-- Opening Marker --
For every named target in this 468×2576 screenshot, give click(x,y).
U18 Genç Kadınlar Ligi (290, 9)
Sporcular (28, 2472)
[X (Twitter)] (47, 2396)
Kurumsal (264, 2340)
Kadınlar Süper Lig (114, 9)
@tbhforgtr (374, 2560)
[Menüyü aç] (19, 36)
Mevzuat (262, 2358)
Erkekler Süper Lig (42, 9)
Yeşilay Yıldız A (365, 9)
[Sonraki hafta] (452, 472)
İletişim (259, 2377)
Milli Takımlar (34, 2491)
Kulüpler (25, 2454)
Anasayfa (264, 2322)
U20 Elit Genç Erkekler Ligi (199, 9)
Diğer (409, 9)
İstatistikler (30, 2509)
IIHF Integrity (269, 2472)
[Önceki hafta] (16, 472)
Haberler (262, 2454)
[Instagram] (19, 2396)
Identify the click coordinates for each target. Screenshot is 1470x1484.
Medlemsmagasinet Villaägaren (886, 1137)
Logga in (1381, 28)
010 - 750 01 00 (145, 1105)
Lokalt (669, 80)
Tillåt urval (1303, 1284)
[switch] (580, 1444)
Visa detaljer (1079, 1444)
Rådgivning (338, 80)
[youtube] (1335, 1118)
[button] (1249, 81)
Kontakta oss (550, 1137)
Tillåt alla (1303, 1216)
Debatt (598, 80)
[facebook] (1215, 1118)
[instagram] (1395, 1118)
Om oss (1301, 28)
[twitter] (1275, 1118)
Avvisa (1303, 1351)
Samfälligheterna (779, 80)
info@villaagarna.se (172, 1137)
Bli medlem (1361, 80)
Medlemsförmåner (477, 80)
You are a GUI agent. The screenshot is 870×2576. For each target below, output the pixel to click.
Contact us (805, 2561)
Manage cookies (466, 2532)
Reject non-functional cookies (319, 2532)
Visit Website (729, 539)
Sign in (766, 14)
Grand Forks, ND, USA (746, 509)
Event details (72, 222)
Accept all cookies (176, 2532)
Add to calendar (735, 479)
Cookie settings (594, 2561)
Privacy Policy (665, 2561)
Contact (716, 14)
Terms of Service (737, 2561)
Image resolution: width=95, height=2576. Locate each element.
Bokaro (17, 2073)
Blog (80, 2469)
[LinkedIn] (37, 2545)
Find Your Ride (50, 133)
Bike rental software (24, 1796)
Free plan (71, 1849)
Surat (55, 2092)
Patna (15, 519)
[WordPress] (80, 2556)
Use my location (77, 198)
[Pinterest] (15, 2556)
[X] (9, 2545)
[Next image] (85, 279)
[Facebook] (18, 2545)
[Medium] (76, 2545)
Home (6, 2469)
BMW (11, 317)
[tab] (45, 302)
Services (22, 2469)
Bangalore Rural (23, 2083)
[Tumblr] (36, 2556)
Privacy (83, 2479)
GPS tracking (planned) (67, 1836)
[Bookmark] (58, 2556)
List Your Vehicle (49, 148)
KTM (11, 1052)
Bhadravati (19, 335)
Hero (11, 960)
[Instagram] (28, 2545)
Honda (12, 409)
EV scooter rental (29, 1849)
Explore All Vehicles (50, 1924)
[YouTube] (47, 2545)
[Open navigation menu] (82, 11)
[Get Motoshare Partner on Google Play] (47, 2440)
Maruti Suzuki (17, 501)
-- Closing Marker --
What is needed - Go through the data and show every line where "rental" occurs.

Response to the exercise -
Bike rental software (24, 1796)
EV scooter rental (29, 1849)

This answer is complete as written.